More uses for those terrtex maps.
Select an appropriately sized map section (100x100m or 200x200m), convert it into a separate bitmap file and import it as a plan view into your 3D modelling program. You can now build a cluster of structures using the map as guide to size and alignment, setting the centre of the group at a convenient reference point on the map. When you are done, use this terrtex map and this reference point to place and align your cluster.

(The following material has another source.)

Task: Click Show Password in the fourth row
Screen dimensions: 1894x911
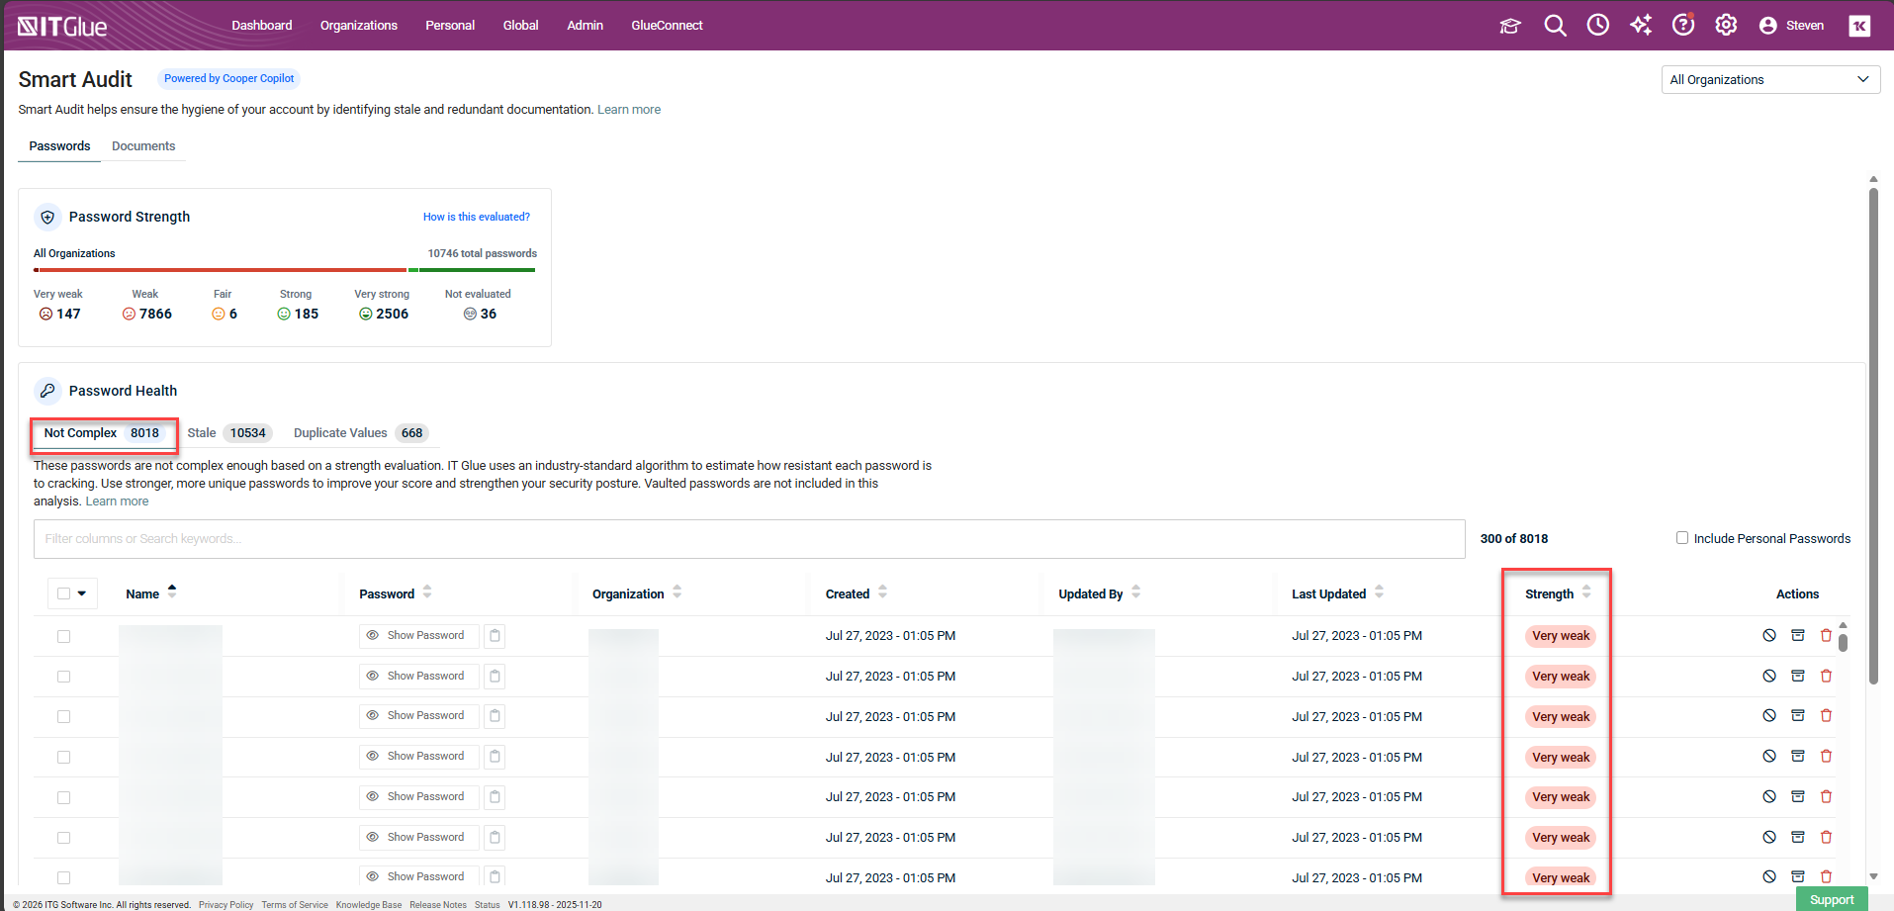Action: click(x=417, y=757)
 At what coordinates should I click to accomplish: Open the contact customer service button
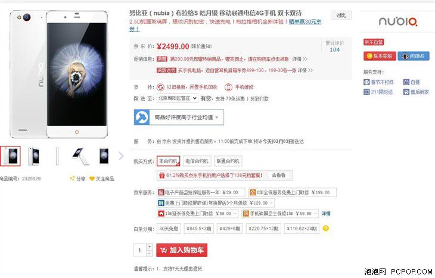[x=379, y=56]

Use the maps too as a template for terrtex creation in your paint editor - they show roads, fields and a lot of other key terrain boundaries for texturing.
Maps for terraforming
You can download conveniently sized modern 1:25000 digitised OS maps from multimap.com which are ideal for contour tracing (they show 10m contours). These will give you considerably more terrain detail than the recently available UK 90m resolution DEM data. You can also download satellite photo versions of each map, which are a useful guide for terrain textures. Scans from the paper OS Explorer maps of the same scale give you 5m contours (useful in flat areas), more detail and greater legibility, important if you trying to discern contours in urban areas. However, there is some doubt about what use you are allowed to make of OS and multimap stuff under copyright - see other posts in this forum. For more detail on map data for terraforming, search the forums.
Track gradients
The book BR Main Line Gradient Profiles in the Age of Steam, published by Ian Allan, covers all UK main line routes as of the 1950s. This is still in print and often turns up on eBay. The Middleton Press series covering UK routes usually includes a gradient profile and large scale OS station maps.
Track Plans
Railway Track Diagrams from Quail Maps are a series covering all UK railways as of now. Each volume covers a whole region and shows schematic plans of track layouts, mileposts, platforms and some other operational detail. However, they are not to scale and are of limited use for detailed modelling. Quail Maps can be purchased from:
http://www.trackmaps.co.uk
For more detail, there is no better source than Ordnance Survey 1:2500 (about 25 ins/mile) scale maps, which show not only the track plans but trackside buildings, signal posts, bridges, mileposts, paths, fences - almost every detail you would need to model, except contours. Don't bother with the 1:1250 scale maps - they do not contain any more detail and you'll need four times as many copies.
Where to find OS maps
From the local Library. Maps for the local area are available in the reference section of the nearest library (or county libraries, which usually have a wider selection) and are available for every decade or two going back as far as the late 1800's, although the local library probably won't have every series. The British Library in London has maps for the whole of the UK. Maps less than 50 years old are still under copyright and your library may restrict how much you can copy - one A4 sheet per map in my case. Anything older you can photocopy until your 10p's run out. I'm told that some libraries have digitised their map collections which may make copying more difficult.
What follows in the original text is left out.